The riders will tackle two categorised climbs while in Luxembourg. The first of those, the Côte de Wiltz, is 105.5km into the stage. It’s the longest but shallowest climb of the day – 3.1km at 4.8%. The Cat 3 Côte d’Eschdorf is only a short 15km after the Côte de Wiltz, and will be a climb that could put some riders into difficulty. Averaging 9.3% over 2.3km, there is no wonder the climb is a popular hill-climbing race spot, and is the first climb to the Tour to feature switchbacks (3 of them). There are a couple of bumps that are uncategorised on the Tour’s drive-through Luxembourg as well, at Saeul (143.5km) and Dippach (165.5km), with the riders leaving Luxembourg at around km 184.

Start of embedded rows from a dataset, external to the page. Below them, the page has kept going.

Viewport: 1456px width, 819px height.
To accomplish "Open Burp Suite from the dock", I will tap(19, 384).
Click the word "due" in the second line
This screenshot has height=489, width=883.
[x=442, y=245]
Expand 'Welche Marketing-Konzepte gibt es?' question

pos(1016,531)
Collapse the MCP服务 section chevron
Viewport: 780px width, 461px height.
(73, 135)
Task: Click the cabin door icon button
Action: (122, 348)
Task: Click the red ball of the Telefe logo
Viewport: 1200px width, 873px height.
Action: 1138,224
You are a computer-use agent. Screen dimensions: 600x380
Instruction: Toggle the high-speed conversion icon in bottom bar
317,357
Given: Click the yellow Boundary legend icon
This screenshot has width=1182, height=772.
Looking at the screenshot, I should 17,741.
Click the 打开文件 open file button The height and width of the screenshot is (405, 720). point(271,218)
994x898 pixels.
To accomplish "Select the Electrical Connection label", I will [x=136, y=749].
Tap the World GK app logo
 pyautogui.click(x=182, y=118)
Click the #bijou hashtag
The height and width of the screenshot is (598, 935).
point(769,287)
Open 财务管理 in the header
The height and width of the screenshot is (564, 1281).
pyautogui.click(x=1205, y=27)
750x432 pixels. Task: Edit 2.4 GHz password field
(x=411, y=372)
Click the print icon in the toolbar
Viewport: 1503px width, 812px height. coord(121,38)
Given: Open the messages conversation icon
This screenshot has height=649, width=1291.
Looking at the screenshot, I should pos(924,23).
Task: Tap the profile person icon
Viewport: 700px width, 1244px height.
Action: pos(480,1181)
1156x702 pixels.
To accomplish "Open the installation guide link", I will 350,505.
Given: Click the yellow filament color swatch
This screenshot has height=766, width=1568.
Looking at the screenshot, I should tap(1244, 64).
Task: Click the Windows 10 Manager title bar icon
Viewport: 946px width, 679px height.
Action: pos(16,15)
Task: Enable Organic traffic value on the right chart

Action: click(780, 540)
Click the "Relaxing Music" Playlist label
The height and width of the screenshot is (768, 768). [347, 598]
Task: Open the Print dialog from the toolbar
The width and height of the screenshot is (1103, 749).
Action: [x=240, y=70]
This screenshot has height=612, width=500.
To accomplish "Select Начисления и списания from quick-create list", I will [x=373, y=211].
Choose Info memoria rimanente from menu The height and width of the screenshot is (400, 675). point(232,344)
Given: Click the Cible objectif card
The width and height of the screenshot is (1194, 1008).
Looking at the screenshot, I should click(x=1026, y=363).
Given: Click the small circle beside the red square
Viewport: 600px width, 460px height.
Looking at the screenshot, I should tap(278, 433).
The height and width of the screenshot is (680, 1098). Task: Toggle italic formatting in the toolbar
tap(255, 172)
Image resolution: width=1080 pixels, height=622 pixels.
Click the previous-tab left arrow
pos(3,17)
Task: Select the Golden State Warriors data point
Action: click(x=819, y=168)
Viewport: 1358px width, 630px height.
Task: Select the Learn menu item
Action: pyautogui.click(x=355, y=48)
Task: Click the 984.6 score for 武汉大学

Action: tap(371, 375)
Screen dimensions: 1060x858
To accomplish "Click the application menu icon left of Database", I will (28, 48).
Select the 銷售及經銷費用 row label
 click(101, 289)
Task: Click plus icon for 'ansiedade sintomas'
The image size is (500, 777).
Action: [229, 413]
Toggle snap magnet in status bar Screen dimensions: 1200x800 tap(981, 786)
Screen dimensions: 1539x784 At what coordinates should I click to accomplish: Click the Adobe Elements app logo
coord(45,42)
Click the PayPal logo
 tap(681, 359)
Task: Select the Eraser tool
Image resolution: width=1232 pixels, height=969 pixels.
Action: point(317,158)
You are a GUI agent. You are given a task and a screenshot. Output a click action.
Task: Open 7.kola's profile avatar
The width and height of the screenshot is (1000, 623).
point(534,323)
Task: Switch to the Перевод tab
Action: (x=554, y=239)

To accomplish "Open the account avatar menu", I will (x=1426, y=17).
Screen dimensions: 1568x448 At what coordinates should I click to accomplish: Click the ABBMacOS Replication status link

The final 30-ish kilometer stretch of the stage takes place in France – hooray, the Tour is home! Two climbs await the riders in France, the Côte de Villers-la-Montagne (1.1km at 5.2%) with 15km to go, and the final stretch into Longwy. The 1.6km climb averages 5.8% and has two hard corners with around 800m to go. The climb shallows out near the top, but pitches of 11% in the first km of the climb might be enough to drop the pure sprinters and give the puncheurs a chance to break away for the win. The ride to the line is straight and open along Avenue Charles de Gaulle, but nevertheless uphill all the way.
The rain will stop for the Tour to arrive at Longwy. The weather leaving Verviers for the stage is meant to be dry too, with the riders having a 14kmh headwind all the way down into Luxembourg, before the wind changes to a 14kmh crosswind after the border. The conditions at the finish are expected to be completely dry and a pleasant 21 degrees, but an easterly crosswind on the final climb (which swaps to a headwind between the two corners on the Côte des Religieuses) of around 15km could influence whether riders go solo or the pack stays together. Nothing too major, but there is little protection on the roads through Luxembourg and some splits could be formed.
The GC Situation
The stage into Liege was a sprint stage, and most of the GC Contenders sheltered themselves safely inside the peloton in the rain even after the crash with 30km to go. Froome went down but was safely escorted back to the peloton, while Bardet went down. Only one abandon today in Luke Durbridge after his crash yesterday, and he will be sorely missed by the Orica GC leaders as a domestique on the flats.
Top 10 GC Contenders
- Geraint Thomas (Team Sky) – 16’04”
- Chris Froome (Team Sky) – 12″
- Pierre Latour (AG2R) – 25″
- Andrey Amador (Movistar) – 27″
- Robert Gesink (LottoNL-Jumbo) – 31″
- Simon Yates (Orica) – 37″
- Emanuel Buchmann (Bora) – 40″
- Richie Porte (BMC) – 47″
- Nairo Quintana (Movistar) – 48″
- Andrew Talansky (Cannondale) – 49″
I can see tomorrow’s stage going either one of two ways – a solo break wins or a reduced bunch sprint. The early slopes of the Longwy climb are too steep for pure sprinters to stay with the faster puncheurs; and there is even a possibility of riders getting dropped on the Côte d’Eschdorf and not rejoining in the crosswind. Peter Sagan will feature in the finale being one of the best sprinters in the world to deal with these punchy finishes along with Michael Matthews. More puncheur-style classics riders like Edvald Boasson Hagen, Greg van Avermaet and Philippe Gilbert will also make an appearance on the climbs. Riders more suited to the Ardennes like Michal Kwiatkowski and Michael Albasini will try and make a break for it and go solo on the final sections of the climb.
My pick falls from the latter of the three styles. Dan Martin loves a short and steep finish, just look at his performances at Liege-Bastogne-Liege! Without Valverde, I see Dan Martin being able to approach this stage without his most major threat and take it with both hands. Quickstep’s goal this year isn’t focused on GC either; they want as many stages wins as possible. Dan Martin is perfectly suited to take this stage. Sitting 49″ back means he probably won’t have the opportunity to take Yellow unless he really blows the pack away, but that probably won’t worry the Irishman with the best chance of winning into Longwy.